◆ **WHAT YOU ARE ASKED TO DO**
Retype the following material line for line, without altering anything.

Items listed in a dataset
▽

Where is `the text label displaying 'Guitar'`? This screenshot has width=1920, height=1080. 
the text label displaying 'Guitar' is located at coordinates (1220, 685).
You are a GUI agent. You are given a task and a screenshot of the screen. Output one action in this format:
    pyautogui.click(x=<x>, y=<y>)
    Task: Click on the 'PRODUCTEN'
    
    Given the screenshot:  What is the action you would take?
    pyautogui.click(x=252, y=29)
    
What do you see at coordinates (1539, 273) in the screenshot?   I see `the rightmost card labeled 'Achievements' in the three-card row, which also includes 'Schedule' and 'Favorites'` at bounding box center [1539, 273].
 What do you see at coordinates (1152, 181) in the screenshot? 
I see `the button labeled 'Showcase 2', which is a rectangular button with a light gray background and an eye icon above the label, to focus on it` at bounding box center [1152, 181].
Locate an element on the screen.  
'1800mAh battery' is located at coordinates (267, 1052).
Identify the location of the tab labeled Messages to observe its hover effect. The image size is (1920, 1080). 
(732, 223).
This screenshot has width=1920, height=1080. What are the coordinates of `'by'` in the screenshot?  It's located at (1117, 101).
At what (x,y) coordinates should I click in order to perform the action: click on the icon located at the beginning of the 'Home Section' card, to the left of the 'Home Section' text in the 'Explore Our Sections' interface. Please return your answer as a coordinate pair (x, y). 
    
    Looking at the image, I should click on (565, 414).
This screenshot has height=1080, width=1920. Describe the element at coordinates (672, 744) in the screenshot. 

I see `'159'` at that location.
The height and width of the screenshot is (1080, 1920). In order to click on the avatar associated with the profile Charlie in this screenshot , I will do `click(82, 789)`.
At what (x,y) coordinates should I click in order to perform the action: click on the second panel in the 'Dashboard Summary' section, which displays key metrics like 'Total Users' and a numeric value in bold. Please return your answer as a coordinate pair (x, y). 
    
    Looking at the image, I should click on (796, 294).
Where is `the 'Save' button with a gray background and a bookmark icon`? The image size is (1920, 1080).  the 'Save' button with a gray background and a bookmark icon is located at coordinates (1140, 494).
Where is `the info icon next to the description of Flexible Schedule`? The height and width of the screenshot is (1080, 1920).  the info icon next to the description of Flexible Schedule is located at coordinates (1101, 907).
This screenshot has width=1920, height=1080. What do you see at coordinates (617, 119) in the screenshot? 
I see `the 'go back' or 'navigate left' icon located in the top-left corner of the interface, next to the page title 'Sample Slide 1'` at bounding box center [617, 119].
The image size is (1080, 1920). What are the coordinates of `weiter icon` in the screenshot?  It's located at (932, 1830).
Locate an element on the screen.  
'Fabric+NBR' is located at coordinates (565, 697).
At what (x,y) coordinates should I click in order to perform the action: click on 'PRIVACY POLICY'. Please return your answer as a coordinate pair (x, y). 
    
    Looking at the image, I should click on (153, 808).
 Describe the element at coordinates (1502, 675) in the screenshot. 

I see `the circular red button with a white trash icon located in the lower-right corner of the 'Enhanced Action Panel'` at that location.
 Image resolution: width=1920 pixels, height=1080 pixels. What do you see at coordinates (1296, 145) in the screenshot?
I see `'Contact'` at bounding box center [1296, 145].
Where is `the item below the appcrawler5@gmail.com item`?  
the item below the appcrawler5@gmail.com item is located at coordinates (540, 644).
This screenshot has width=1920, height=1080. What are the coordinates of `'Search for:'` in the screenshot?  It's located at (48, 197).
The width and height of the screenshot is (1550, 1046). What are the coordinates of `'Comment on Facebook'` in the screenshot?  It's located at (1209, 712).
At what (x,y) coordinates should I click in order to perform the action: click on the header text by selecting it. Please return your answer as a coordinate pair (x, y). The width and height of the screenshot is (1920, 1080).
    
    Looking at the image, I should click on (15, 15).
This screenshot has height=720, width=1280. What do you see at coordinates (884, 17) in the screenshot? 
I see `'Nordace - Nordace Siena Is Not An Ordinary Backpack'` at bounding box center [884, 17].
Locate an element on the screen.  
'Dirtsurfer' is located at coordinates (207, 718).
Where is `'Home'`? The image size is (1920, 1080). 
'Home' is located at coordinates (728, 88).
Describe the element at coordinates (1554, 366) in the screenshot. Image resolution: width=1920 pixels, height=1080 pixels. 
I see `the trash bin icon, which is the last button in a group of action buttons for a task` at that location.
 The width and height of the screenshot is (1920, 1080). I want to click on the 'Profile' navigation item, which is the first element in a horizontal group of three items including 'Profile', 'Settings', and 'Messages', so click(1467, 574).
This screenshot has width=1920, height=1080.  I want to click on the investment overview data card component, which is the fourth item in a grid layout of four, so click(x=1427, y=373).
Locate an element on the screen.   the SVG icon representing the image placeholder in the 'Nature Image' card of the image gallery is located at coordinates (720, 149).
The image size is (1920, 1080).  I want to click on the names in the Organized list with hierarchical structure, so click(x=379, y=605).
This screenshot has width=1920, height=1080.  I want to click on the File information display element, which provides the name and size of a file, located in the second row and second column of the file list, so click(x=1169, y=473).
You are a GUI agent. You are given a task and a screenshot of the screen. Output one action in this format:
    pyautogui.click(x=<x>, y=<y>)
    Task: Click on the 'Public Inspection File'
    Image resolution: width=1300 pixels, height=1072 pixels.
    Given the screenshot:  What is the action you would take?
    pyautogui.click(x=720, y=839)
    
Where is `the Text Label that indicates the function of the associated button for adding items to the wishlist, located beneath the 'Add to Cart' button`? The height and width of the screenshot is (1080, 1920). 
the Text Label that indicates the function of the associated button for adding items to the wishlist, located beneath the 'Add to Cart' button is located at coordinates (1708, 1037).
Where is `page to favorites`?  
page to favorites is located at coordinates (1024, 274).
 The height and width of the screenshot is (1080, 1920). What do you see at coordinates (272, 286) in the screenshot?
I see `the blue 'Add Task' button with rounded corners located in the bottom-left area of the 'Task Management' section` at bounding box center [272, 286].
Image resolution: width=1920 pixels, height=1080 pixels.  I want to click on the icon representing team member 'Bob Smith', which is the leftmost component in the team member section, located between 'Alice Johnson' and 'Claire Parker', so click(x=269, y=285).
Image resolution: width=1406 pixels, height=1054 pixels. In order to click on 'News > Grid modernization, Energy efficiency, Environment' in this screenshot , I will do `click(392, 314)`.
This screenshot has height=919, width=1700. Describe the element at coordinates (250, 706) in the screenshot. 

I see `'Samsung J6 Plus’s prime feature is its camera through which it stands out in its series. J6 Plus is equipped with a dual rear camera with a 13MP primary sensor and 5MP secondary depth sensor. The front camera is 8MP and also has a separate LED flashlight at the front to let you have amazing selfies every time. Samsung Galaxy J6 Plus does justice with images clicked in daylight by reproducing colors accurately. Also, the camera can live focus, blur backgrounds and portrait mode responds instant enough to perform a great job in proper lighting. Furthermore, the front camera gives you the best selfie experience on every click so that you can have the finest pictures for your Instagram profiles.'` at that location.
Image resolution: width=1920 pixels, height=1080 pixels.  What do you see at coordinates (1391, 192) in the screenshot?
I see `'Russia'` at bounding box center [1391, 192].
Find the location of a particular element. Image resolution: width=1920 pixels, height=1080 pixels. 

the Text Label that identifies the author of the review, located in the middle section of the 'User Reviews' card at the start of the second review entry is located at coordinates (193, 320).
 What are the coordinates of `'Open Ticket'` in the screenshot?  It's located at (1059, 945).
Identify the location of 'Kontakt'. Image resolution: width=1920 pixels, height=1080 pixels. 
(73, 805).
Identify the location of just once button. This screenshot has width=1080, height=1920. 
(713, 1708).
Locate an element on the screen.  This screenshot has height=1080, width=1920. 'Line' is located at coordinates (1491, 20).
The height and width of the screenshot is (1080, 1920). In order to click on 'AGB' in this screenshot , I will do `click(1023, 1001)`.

△

◆ **THE SOLUTION**
Where is `the text label displaying 'Guitar'`? This screenshot has width=1920, height=1080. 
the text label displaying 'Guitar' is located at coordinates (1220, 685).
You are a GUI agent. You are given a task and a screenshot of the screen. Output one action in this format:
    pyautogui.click(x=<x>, y=<y>)
    Task: Click on the 'PRODUCTEN'
    
    Given the screenshot:  What is the action you would take?
    pyautogui.click(x=252, y=29)
    
What do you see at coordinates (1539, 273) in the screenshot?   I see `the rightmost card labeled 'Achievements' in the three-card row, which also includes 'Schedule' and 'Favorites'` at bounding box center [1539, 273].
 What do you see at coordinates (1152, 181) in the screenshot? 
I see `the button labeled 'Showcase 2', which is a rectangular button with a light gray background and an eye icon above the label, to focus on it` at bounding box center [1152, 181].
Locate an element on the screen.  
'1800mAh battery' is located at coordinates (267, 1052).
Identify the location of the tab labeled Messages to observe its hover effect. The image size is (1920, 1080). 
(732, 223).
This screenshot has width=1920, height=1080. What are the coordinates of `'by'` in the screenshot?  It's located at (1117, 101).
At what (x,y) coordinates should I click in order to perform the action: click on the icon located at the beginning of the 'Home Section' card, to the left of the 'Home Section' text in the 'Explore Our Sections' interface. Please return your answer as a coordinate pair (x, y). 
    
    Looking at the image, I should click on (565, 414).
This screenshot has height=1080, width=1920. Describe the element at coordinates (672, 744) in the screenshot. 

I see `'159'` at that location.
The height and width of the screenshot is (1080, 1920). In order to click on the avatar associated with the profile Charlie in this screenshot , I will do `click(82, 789)`.
At what (x,y) coordinates should I click in order to perform the action: click on the second panel in the 'Dashboard Summary' section, which displays key metrics like 'Total Users' and a numeric value in bold. Please return your answer as a coordinate pair (x, y). 
    
    Looking at the image, I should click on (796, 294).
Where is `the 'Save' button with a gray background and a bookmark icon`? The image size is (1920, 1080).  the 'Save' button with a gray background and a bookmark icon is located at coordinates (1140, 494).
Where is `the info icon next to the description of Flexible Schedule`? The height and width of the screenshot is (1080, 1920).  the info icon next to the description of Flexible Schedule is located at coordinates (1101, 907).
This screenshot has width=1920, height=1080. What do you see at coordinates (617, 119) in the screenshot? 
I see `the 'go back' or 'navigate left' icon located in the top-left corner of the interface, next to the page title 'Sample Slide 1'` at bounding box center [617, 119].
The image size is (1080, 1920). What are the coordinates of `weiter icon` in the screenshot?  It's located at (932, 1830).
Locate an element on the screen.  
'Fabric+NBR' is located at coordinates (565, 697).
At what (x,y) coordinates should I click in order to perform the action: click on 'PRIVACY POLICY'. Please return your answer as a coordinate pair (x, y). 
    
    Looking at the image, I should click on (153, 808).
 Describe the element at coordinates (1502, 675) in the screenshot. 

I see `the circular red button with a white trash icon located in the lower-right corner of the 'Enhanced Action Panel'` at that location.
 Image resolution: width=1920 pixels, height=1080 pixels. What do you see at coordinates (1296, 145) in the screenshot?
I see `'Contact'` at bounding box center [1296, 145].
Where is `the item below the appcrawler5@gmail.com item`?  
the item below the appcrawler5@gmail.com item is located at coordinates (540, 644).
This screenshot has width=1920, height=1080. What are the coordinates of `'Search for:'` in the screenshot?  It's located at (48, 197).
The width and height of the screenshot is (1550, 1046). What are the coordinates of `'Comment on Facebook'` in the screenshot?  It's located at (1209, 712).
At what (x,y) coordinates should I click in order to perform the action: click on the header text by selecting it. Please return your answer as a coordinate pair (x, y). The width and height of the screenshot is (1920, 1080).
    
    Looking at the image, I should click on (15, 15).
This screenshot has height=720, width=1280. What do you see at coordinates (884, 17) in the screenshot? 
I see `'Nordace - Nordace Siena Is Not An Ordinary Backpack'` at bounding box center [884, 17].
Locate an element on the screen.  
'Dirtsurfer' is located at coordinates (207, 718).
Where is `'Home'`? The image size is (1920, 1080). 
'Home' is located at coordinates (728, 88).
Describe the element at coordinates (1554, 366) in the screenshot. Image resolution: width=1920 pixels, height=1080 pixels. 
I see `the trash bin icon, which is the last button in a group of action buttons for a task` at that location.
 The width and height of the screenshot is (1920, 1080). I want to click on the 'Profile' navigation item, which is the first element in a horizontal group of three items including 'Profile', 'Settings', and 'Messages', so click(1467, 574).
This screenshot has width=1920, height=1080.  I want to click on the investment overview data card component, which is the fourth item in a grid layout of four, so click(x=1427, y=373).
Locate an element on the screen.   the SVG icon representing the image placeholder in the 'Nature Image' card of the image gallery is located at coordinates (720, 149).
The image size is (1920, 1080).  I want to click on the names in the Organized list with hierarchical structure, so click(x=379, y=605).
This screenshot has width=1920, height=1080.  I want to click on the File information display element, which provides the name and size of a file, located in the second row and second column of the file list, so click(x=1169, y=473).
You are a GUI agent. You are given a task and a screenshot of the screen. Output one action in this format:
    pyautogui.click(x=<x>, y=<y>)
    Task: Click on the 'Public Inspection File'
    Image resolution: width=1300 pixels, height=1072 pixels.
    Given the screenshot:  What is the action you would take?
    pyautogui.click(x=720, y=839)
    
Where is `the Text Label that indicates the function of the associated button for adding items to the wishlist, located beneath the 'Add to Cart' button`? The height and width of the screenshot is (1080, 1920). 
the Text Label that indicates the function of the associated button for adding items to the wishlist, located beneath the 'Add to Cart' button is located at coordinates (1708, 1037).
Where is `page to favorites`?  
page to favorites is located at coordinates (1024, 274).
 The height and width of the screenshot is (1080, 1920). What do you see at coordinates (272, 286) in the screenshot?
I see `the blue 'Add Task' button with rounded corners located in the bottom-left area of the 'Task Management' section` at bounding box center [272, 286].
Image resolution: width=1920 pixels, height=1080 pixels.  I want to click on the icon representing team member 'Bob Smith', which is the leftmost component in the team member section, located between 'Alice Johnson' and 'Claire Parker', so click(x=269, y=285).
Image resolution: width=1406 pixels, height=1054 pixels. In order to click on 'News > Grid modernization, Energy efficiency, Environment' in this screenshot , I will do `click(392, 314)`.
This screenshot has height=919, width=1700. Describe the element at coordinates (250, 706) in the screenshot. 

I see `'Samsung J6 Plus’s prime feature is its camera through which it stands out in its series. J6 Plus is equipped with a dual rear camera with a 13MP primary sensor and 5MP secondary depth sensor. The front camera is 8MP and also has a separate LED flashlight at the front to let you have amazing selfies every time. Samsung Galaxy J6 Plus does justice with images clicked in daylight by reproducing colors accurately. Also, the camera can live focus, blur backgrounds and portrait mode responds instant enough to perform a great job in proper lighting. Furthermore, the front camera gives you the best selfie experience on every click so that you can have the finest pictures for your Instagram profiles.'` at that location.
Image resolution: width=1920 pixels, height=1080 pixels.  What do you see at coordinates (1391, 192) in the screenshot?
I see `'Russia'` at bounding box center [1391, 192].
Find the location of a particular element. Image resolution: width=1920 pixels, height=1080 pixels. 

the Text Label that identifies the author of the review, located in the middle section of the 'User Reviews' card at the start of the second review entry is located at coordinates (193, 320).
 What are the coordinates of `'Open Ticket'` in the screenshot?  It's located at (1059, 945).
Identify the location of 'Kontakt'. Image resolution: width=1920 pixels, height=1080 pixels. 
(73, 805).
Identify the location of just once button. This screenshot has width=1080, height=1920. 
(713, 1708).
Locate an element on the screen.  This screenshot has height=1080, width=1920. 'Line' is located at coordinates (1491, 20).
The height and width of the screenshot is (1080, 1920). In order to click on 'AGB' in this screenshot , I will do `click(1023, 1001)`.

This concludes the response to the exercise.